• Records for this task:
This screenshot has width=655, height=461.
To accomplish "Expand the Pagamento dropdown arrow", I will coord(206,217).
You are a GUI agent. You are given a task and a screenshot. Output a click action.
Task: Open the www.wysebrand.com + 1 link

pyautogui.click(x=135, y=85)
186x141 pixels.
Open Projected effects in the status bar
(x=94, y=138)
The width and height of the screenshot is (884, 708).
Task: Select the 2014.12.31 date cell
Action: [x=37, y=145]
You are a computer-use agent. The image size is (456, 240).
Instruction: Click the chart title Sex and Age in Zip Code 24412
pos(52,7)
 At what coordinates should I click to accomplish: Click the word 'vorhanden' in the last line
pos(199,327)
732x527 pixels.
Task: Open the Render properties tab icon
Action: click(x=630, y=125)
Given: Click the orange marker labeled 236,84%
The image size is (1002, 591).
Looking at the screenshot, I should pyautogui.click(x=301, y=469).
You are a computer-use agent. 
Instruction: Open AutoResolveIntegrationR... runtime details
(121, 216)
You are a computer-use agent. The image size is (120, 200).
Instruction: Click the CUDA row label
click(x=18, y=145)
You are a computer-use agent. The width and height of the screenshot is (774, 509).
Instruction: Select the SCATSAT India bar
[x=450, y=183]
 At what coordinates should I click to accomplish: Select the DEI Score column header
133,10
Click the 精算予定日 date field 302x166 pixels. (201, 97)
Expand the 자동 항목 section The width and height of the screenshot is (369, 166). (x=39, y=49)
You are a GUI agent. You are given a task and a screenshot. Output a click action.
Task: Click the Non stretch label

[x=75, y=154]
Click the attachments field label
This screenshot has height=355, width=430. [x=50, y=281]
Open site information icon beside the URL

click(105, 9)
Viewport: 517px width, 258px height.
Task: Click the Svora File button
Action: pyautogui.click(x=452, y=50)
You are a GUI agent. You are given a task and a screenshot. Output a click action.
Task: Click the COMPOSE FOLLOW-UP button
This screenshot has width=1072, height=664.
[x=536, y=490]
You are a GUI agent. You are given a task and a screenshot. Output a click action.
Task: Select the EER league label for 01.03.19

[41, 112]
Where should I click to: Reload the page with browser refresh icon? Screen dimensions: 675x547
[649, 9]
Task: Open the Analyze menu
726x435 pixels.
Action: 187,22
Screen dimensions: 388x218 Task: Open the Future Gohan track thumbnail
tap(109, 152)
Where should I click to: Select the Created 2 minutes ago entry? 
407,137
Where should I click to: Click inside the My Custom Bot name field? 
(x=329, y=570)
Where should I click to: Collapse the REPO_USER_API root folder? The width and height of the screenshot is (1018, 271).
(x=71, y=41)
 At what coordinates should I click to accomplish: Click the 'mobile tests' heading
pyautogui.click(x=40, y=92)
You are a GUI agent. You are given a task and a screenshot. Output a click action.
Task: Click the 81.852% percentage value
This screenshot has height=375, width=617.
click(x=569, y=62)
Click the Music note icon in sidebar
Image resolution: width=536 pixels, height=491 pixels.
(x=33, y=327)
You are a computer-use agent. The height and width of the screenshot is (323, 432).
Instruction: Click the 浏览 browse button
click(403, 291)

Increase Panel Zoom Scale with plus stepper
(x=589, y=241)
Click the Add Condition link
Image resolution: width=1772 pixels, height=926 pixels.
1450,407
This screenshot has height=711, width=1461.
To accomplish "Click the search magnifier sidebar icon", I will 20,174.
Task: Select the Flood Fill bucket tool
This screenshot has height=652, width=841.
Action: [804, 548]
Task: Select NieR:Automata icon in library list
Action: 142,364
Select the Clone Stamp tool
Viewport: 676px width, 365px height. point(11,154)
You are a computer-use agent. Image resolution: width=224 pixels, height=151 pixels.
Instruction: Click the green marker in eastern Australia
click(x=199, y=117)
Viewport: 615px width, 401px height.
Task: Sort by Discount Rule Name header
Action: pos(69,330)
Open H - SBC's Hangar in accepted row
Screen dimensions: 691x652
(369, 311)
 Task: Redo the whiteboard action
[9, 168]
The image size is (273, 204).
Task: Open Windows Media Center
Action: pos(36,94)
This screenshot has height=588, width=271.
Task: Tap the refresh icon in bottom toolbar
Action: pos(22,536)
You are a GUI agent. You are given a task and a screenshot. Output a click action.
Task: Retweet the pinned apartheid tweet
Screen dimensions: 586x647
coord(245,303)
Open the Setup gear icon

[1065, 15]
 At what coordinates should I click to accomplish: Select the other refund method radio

• To do:
Each line from the one holding "Image resolution: width=536" through the last line of the data is to be transcribed exactly, with nothing else added.

• Solution:
Image resolution: width=536 pixels, height=491 pixels.
(x=33, y=327)
You are a computer-use agent. The height and width of the screenshot is (323, 432).
Instruction: Click the 浏览 browse button
click(403, 291)

Increase Panel Zoom Scale with plus stepper
(x=589, y=241)
Click the Add Condition link
Image resolution: width=1772 pixels, height=926 pixels.
1450,407
This screenshot has height=711, width=1461.
To accomplish "Click the search magnifier sidebar icon", I will 20,174.
Task: Select the Flood Fill bucket tool
This screenshot has height=652, width=841.
Action: [804, 548]
Task: Select NieR:Automata icon in library list
Action: 142,364
Select the Clone Stamp tool
Viewport: 676px width, 365px height. point(11,154)
You are a computer-use agent. Image resolution: width=224 pixels, height=151 pixels.
Instruction: Click the green marker in eastern Australia
click(x=199, y=117)
Viewport: 615px width, 401px height.
Task: Sort by Discount Rule Name header
Action: pos(69,330)
Open H - SBC's Hangar in accepted row
Screen dimensions: 691x652
(369, 311)
 Task: Redo the whiteboard action
[9, 168]
The image size is (273, 204).
Task: Open Windows Media Center
Action: pos(36,94)
This screenshot has height=588, width=271.
Task: Tap the refresh icon in bottom toolbar
Action: pos(22,536)
You are a GUI agent. You are given a task and a screenshot. Output a click action.
Task: Retweet the pinned apartheid tweet
Screen dimensions: 586x647
coord(245,303)
Open the Setup gear icon

[1065, 15]
 At what coordinates should I click to accomplish: Select the other refund method radio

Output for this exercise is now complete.